§ Exercise instructions
1. Can you return, word for word, the stretch of the FORCE time series tutorial from "HLPS will only" through "of the kernels."?
2. Can you write the next part of the FORCE time series tutorial, picking up after its last sentence?

§ Text shown
--- --- ---
For our purpose, using this option is fine, thus, let’s keep the default values:
ABOVE_NOISE = 3 BELOW_NOISE = 1
Temporal extent, Sensor, Index
To eventually generate a long term animation, let’s use 30 years of Landsat data:
TIME_RANGE = 1990-01-01 2019-12-31
FORCE HLPS allows you to easily combine data from different sensors - provided that we only use mutually available bands.
For this tutorial, we are using data from the Landsat sensors:
SENSORS = LND04 LND05 LND07 LND08 RESOLUTION = 30
All processing in the TSA submodule is performed band-wise.
You can choose from a fairly long list of spectral bands and indices.
HLPS will only read required bands to reduce I/O.
In order to generate a nice-looking and information-rich animation, we are using the three tasseled cap components:
INDEX = TC-BRIGHT TC-GREEN TC-WET
Now, let’s define the interpolation parameters.
We wil be using the RBF interpolation to create a smoothed time series with 16-day interpolation steps.
INTERPOLATE = RBF INT_DAY = 16
We are commonly using following widths for the gaussians. The width (in days) refers to full-width-at-half-maximum. This generally works fine, but feel free to experiment here.
RBF_SIGMA = 8 16 32
The cutoff parameter determines the width of the kernels.
--- --- ---
§ Supplied data
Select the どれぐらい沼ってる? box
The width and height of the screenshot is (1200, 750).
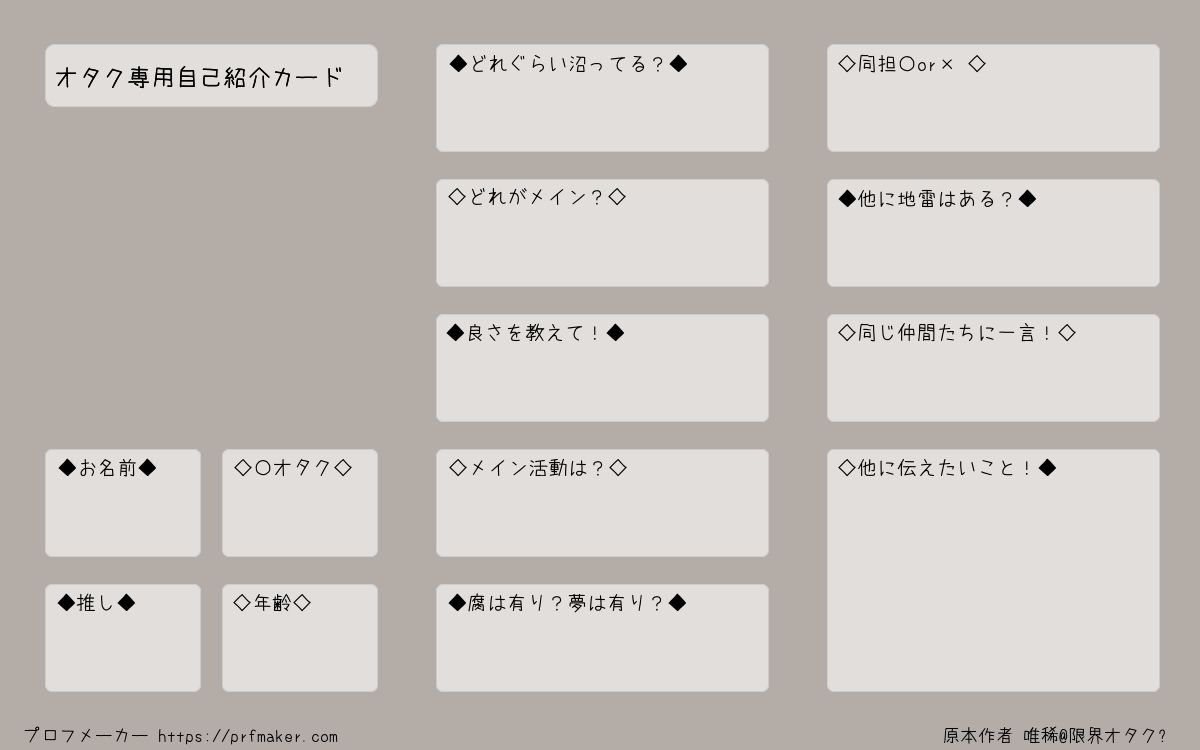pos(602,98)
--- --- ---
§ Answers
1.
HLPS will only read required bands to reduce I/O.
In order to generate a nice-looking and information-rich animation, we are using the three tasseled cap components:
INDEX = TC-BRIGHT TC-GREEN TC-WET
Now, let’s define the interpolation parameters.
We wil be using the RBF interpolation to create a smoothed time series with 16-day interpolation steps.
INTERPOLATE = RBF INT_DAY = 16
We are commonly using following widths for the gaussians. The width (in days) refers to full-width-at-half-maximum. This generally works fine, but feel free to experiment here.
RBF_SIGMA = 8 16 32
The cutoff parameter determines the width of the kernels.

2.
It works similar to the confidence level in statistical tests, i.e. 0.95 means that we cut the kernel such that 95% of the Gaussian is retained.
Essentially, this paramter determines how many nodata values will remain in the time series.
You will have less nodata values with values closer to one.
However, the interpolated values will also be less reliable when the next valid observations are too far away (remember: trash-in, trash-out).
It also determines processing speed: more narrow kernels are faster.
Commonly, we are using the default value
However, as our primary goal is to generate a nice-looking animation, we bump this parameter up:
RBF_CUTOFF = 0.995
..and of course, we request outputting the interpolated time series:
OUTPUT_TSI = TRUE
HLPS uses a computing model, which streams the data. Please have a detailed look the at the Compute model of HLPS.
Most often, generating interpolated time series (without doing anything else) is input-, or output-bound.
However, this strongly varies with data density, the number of requested indices, disc speed (SSD vs HDD, RAID or not, …), CPU clock speed, if you read/write from/to different (or the same) discs etc… The progress bar will tell you how much time is spent for reading, computing and writing.
This helps you identify if your job is e.g. input-limited. You might want to adjust the settings accordingly (also note that you may have more or less CPUs than me).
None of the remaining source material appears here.